Design is Development, and Development is design.
The amazing thing about being a “creative” is that you can literally craft anything with a little elbow grease, hard work, dedication, and caffeine (yes, that’s a requirement). As a data-centric UI/UX Designer/Developer and Technologist and CTO it’s inspiring to see some of the incredible visualizations, dashboards, etc. that folks create to present what is often mind-numbingly complex information in ways that can be easily digested and acted upon. Remember, design is development, and development is design.
Often times, the journey from conceptualization to completion can be a rocky one especially when there are multiple multiple’s involved: multiple stakeholders, multiple iterations, multiple frameworks, and even multiple personalities (ahhhhhhhhh!).
Typically after I’ve conducted user interviews and talked strategy with stakeholders, I get to sketchin’ and fine tuning the idea(s) that will be rapidly iterated upon until we reach the final outcome. If I ever get in a rut, I always have my wife (who’s one of the Top 3% of designers in the world!) to fall back on.
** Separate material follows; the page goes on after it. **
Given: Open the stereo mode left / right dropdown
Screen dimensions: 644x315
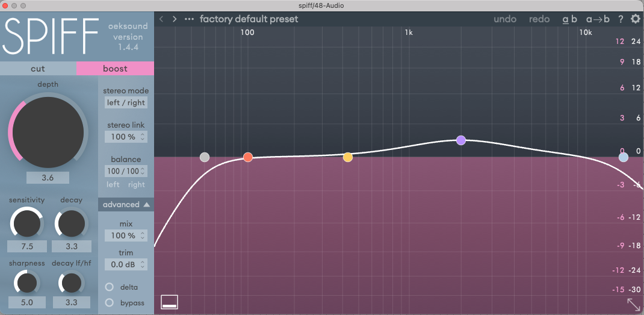Looking at the screenshot, I should (126, 102).
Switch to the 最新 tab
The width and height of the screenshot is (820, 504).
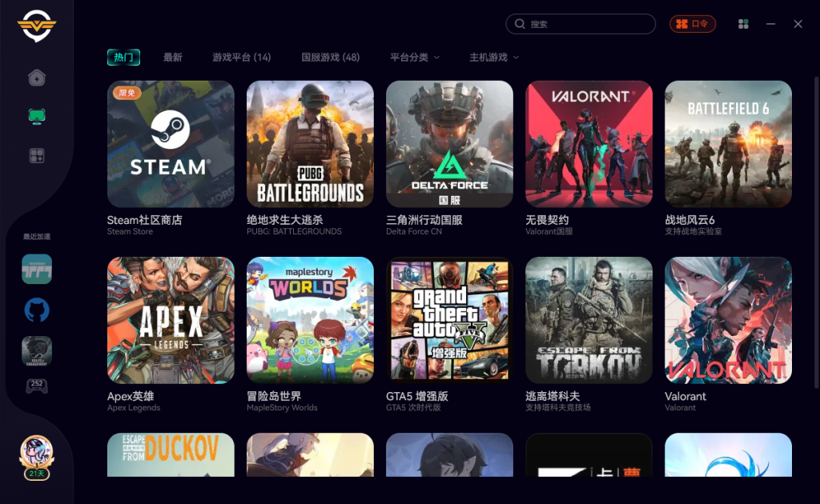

I’ve worked with many a Designer/Developer in the past that had some really interesting out of the box ideas that were definitely innovative thought-provoking, but often times these folks screwed up the development process and frustrated the other creatives on the team that would actually have to execute these outlandish ideas - the developers.
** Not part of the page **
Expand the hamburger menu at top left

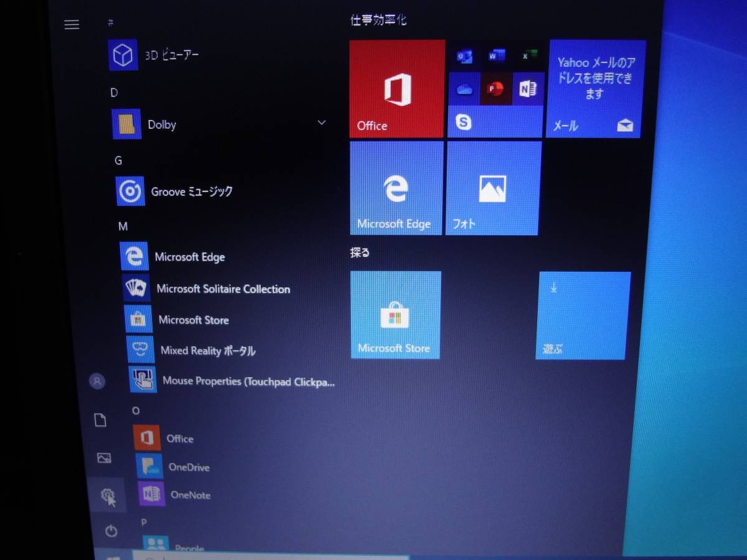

I say that to say this: never forget that the goal of every project is to work collectively (yes, as in together, as in on a team) to try to ease the transition between the Discovery, Design, and Development phases. This is one of the keys to our Ideal User Behavior Methodology.
One extremely effective way that I’ve found to do this is to consider a front-end development framework when you’re working on your sketches and fine tuning the user interface in the Discovery phase.
Not only will you become even more of an asset to the team, you’ll also get to smile more and frown less because those crucial “how tf are we supposed to do this in development” must-have nuances are actually on the development site and haven’t been left by the wayside.
Oh yeah, you also won’t piss the developers off quite as much! (if you do, just buy them cupcakes or something, and they’ll be fine.)